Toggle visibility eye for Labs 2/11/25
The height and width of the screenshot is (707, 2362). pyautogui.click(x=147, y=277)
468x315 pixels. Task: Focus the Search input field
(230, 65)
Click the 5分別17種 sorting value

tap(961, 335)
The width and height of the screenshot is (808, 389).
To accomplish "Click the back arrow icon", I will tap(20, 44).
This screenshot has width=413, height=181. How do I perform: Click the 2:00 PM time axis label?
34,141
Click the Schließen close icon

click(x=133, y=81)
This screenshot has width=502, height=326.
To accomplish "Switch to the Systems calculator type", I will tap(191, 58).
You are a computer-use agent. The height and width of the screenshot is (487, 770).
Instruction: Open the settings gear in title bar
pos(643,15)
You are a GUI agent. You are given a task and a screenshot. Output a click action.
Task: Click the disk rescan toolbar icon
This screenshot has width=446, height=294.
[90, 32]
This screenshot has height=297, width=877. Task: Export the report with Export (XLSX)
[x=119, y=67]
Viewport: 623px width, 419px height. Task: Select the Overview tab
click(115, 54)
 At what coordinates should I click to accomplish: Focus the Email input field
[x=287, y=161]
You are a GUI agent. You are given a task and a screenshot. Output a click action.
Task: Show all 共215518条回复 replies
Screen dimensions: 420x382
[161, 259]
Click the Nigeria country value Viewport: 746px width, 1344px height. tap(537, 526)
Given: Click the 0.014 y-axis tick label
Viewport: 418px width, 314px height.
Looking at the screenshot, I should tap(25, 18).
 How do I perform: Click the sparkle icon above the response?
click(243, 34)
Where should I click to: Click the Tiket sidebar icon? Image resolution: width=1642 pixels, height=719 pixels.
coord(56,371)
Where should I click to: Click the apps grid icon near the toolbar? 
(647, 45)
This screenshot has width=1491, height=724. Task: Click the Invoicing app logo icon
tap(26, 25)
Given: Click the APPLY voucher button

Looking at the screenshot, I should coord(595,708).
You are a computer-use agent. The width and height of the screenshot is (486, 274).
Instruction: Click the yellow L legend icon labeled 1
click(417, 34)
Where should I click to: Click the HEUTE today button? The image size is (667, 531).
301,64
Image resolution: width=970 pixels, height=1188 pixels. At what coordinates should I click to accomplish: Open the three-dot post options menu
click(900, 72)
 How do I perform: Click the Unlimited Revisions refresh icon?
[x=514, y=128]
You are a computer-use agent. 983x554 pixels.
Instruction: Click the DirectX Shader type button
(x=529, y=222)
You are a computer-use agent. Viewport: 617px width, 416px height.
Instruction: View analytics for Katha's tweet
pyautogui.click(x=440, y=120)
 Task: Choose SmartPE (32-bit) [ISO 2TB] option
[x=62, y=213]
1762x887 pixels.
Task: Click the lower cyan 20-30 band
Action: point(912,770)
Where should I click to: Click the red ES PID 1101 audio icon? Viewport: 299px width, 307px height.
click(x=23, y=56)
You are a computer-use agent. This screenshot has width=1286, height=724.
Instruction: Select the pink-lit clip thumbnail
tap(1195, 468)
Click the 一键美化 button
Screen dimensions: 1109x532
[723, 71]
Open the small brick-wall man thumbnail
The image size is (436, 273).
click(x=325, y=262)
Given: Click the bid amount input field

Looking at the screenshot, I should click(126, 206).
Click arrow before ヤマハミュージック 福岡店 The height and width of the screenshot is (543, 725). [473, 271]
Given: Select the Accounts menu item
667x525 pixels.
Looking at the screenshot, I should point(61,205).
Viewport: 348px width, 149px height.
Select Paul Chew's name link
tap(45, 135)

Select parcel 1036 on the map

○ ○ ○ ○ ○ ○ ○

## Instructions for the task
An exact copy of every record above is required.

## Result below
Toggle visibility eye for Labs 2/11/25
The height and width of the screenshot is (707, 2362). pyautogui.click(x=147, y=277)
468x315 pixels. Task: Focus the Search input field
(230, 65)
Click the 5分別17種 sorting value

tap(961, 335)
The width and height of the screenshot is (808, 389).
To accomplish "Click the back arrow icon", I will tap(20, 44).
This screenshot has width=413, height=181. How do I perform: Click the 2:00 PM time axis label?
34,141
Click the Schließen close icon

click(x=133, y=81)
This screenshot has width=502, height=326.
To accomplish "Switch to the Systems calculator type", I will tap(191, 58).
You are a computer-use agent. The height and width of the screenshot is (487, 770).
Instruction: Open the settings gear in title bar
pos(643,15)
You are a GUI agent. You are given a task and a screenshot. Output a click action.
Task: Click the disk rescan toolbar icon
This screenshot has width=446, height=294.
[90, 32]
This screenshot has height=297, width=877. Task: Export the report with Export (XLSX)
[x=119, y=67]
Viewport: 623px width, 419px height. Task: Select the Overview tab
click(115, 54)
 At what coordinates should I click to accomplish: Focus the Email input field
[x=287, y=161]
You are a GUI agent. You are given a task and a screenshot. Output a click action.
Task: Show all 共215518条回复 replies
Screen dimensions: 420x382
[161, 259]
Click the Nigeria country value Viewport: 746px width, 1344px height. tap(537, 526)
Given: Click the 0.014 y-axis tick label
Viewport: 418px width, 314px height.
Looking at the screenshot, I should tap(25, 18).
 How do I perform: Click the sparkle icon above the response?
click(243, 34)
Where should I click to: Click the Tiket sidebar icon? Image resolution: width=1642 pixels, height=719 pixels.
coord(56,371)
Where should I click to: Click the apps grid icon near the toolbar? 
(647, 45)
This screenshot has width=1491, height=724. Task: Click the Invoicing app logo icon
tap(26, 25)
Given: Click the APPLY voucher button

Looking at the screenshot, I should coord(595,708).
You are a computer-use agent. The width and height of the screenshot is (486, 274).
Instruction: Click the yellow L legend icon labeled 1
click(417, 34)
Where should I click to: Click the HEUTE today button? The image size is (667, 531).
301,64
Image resolution: width=970 pixels, height=1188 pixels. At what coordinates should I click to accomplish: Open the three-dot post options menu
click(900, 72)
 How do I perform: Click the Unlimited Revisions refresh icon?
[x=514, y=128]
You are a computer-use agent. 983x554 pixels.
Instruction: Click the DirectX Shader type button
(x=529, y=222)
You are a computer-use agent. Viewport: 617px width, 416px height.
Instruction: View analytics for Katha's tweet
pyautogui.click(x=440, y=120)
 Task: Choose SmartPE (32-bit) [ISO 2TB] option
[x=62, y=213]
1762x887 pixels.
Task: Click the lower cyan 20-30 band
Action: point(912,770)
Where should I click to: Click the red ES PID 1101 audio icon? Viewport: 299px width, 307px height.
click(x=23, y=56)
You are a computer-use agent. This screenshot has width=1286, height=724.
Instruction: Select the pink-lit clip thumbnail
tap(1195, 468)
Click the 一键美化 button
Screen dimensions: 1109x532
[723, 71]
Open the small brick-wall man thumbnail
The image size is (436, 273).
click(x=325, y=262)
Given: Click the bid amount input field

Looking at the screenshot, I should click(126, 206).
Click arrow before ヤマハミュージック 福岡店 The height and width of the screenshot is (543, 725). [473, 271]
Given: Select the Accounts menu item
667x525 pixels.
Looking at the screenshot, I should point(61,205).
Viewport: 348px width, 149px height.
Select Paul Chew's name link
tap(45, 135)

Select parcel 1036 on the map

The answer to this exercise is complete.